The much-awaited QE3 has boosted world markets as Fed Chairman Ben Bernanke announced that it will undertake open-ended purchase of mortgage-backed securities to the tune of $40bn per month.
Bernanke said the Federal Reserve will buy "additional agency mortgage-backed securities at a pace of $40bn (£25bn) per month".
The Federal Open Market Committee (FOMC) also declared its intention to keep federal interest rates at near zero "at least through mid-2015".
Assuring flexibility, the FOMC said: "A highly accommodative stance of monetary policy will remain appropriate for a considerable time after the economic recovery strengthens."
The announcement brought cheers to world markets as stock prices jumped, gold hit a six-month high and oil touched a four-month peak.

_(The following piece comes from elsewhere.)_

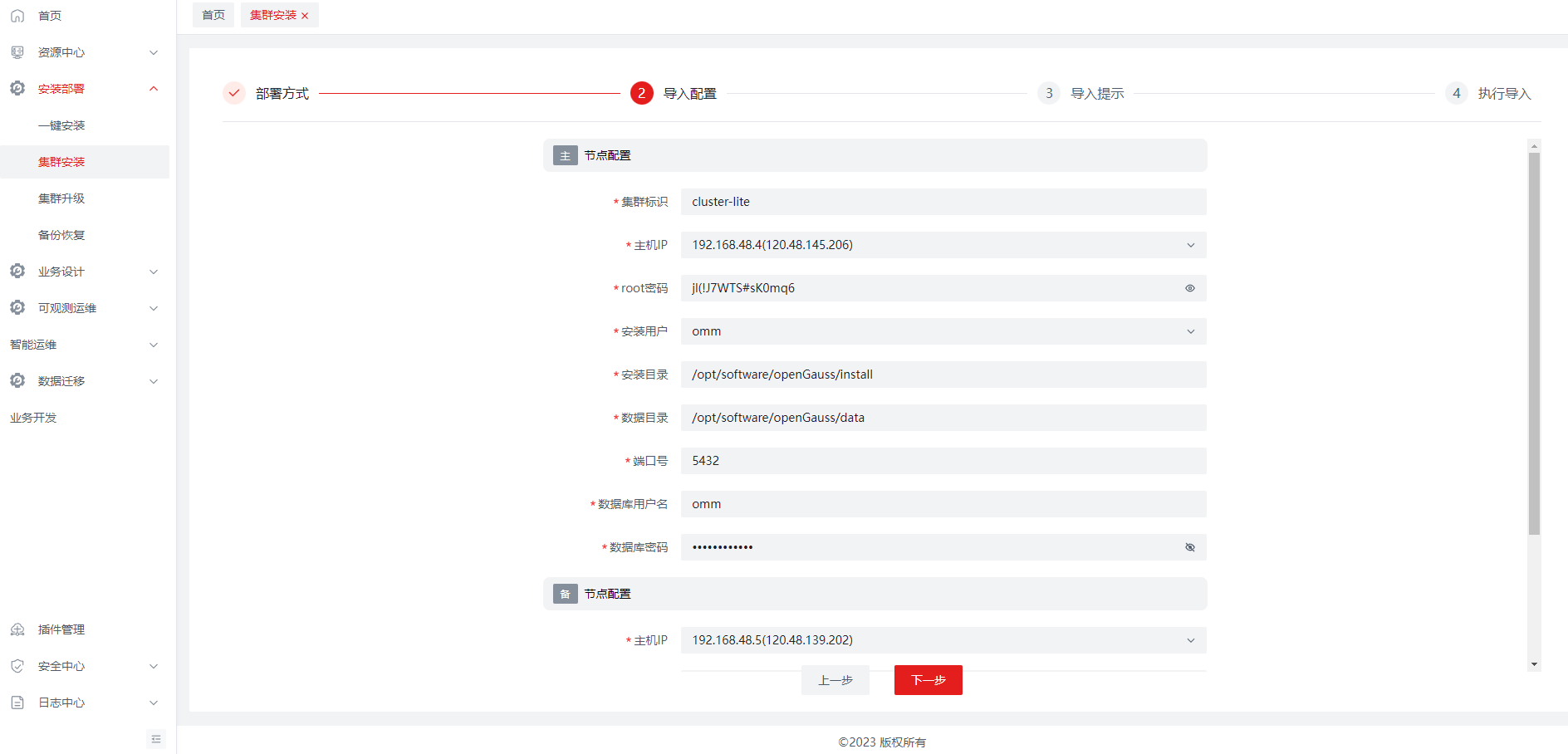
Task: Open the install user (安装用户) dropdown
Action: (x=943, y=331)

The S&P 500 rose 1.6 percent to 1,459.99 at the close of trading in New York, oil climbed 1.3 percent to $98.31 a barrel and gold hit a high of $1,778.80 an ounce.

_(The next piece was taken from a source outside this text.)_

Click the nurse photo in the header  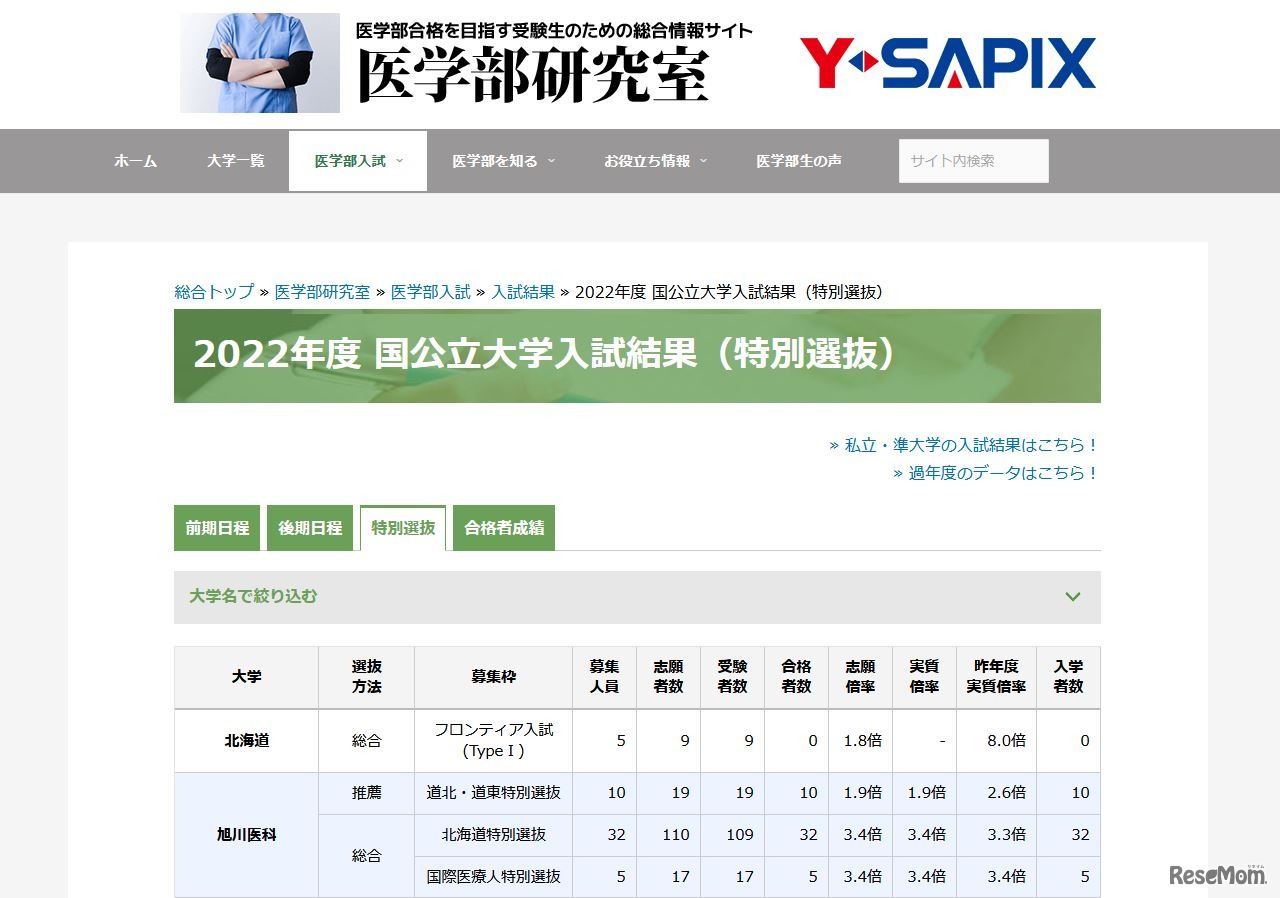tap(258, 62)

The Federal Reserve also indicated a continuation of the open-ended asset purchase policy and additional buying until the labour market shows substantial improvement.
"We're looking for ongoing, sustained improvement in the labor market," said Bernanke.
"There's not a specific number we have in mind. What we've seen in the last six months isn't it."
"The committee is concerned that, without further policy accommodation, economic growth might not be strong enough to generate sustained improvement in labour market conditions."
The Fed Chairman believed that the fresh stimulus would help revive the economy by bringing confidence in American consumers and businesses.
"By assuring the public that we will be prepared to take action if the economy falters, we're hopeful that that will increase confidence, make people more willing to invest, hire, and spend."
Bernanke forecast the US economy to grow by 2 percent in 2012, lower than the earlier prediction of 2.4 percent but he expects the economy to grow by 3 percent in 2013.
There are doubts about how Bernanke's latest QE could bring growth to the economy. Analysts have already raised concerns about inflation and the need for more Fed action to fuel economic growth.
"We doubt it will be enough to get the economy on the right track," Paul Ashworth, an economist at Capital Economics, told BBC.
"It's only a matter of time before speculation begins as to when the Fed will raise its purchases from $40bn a month."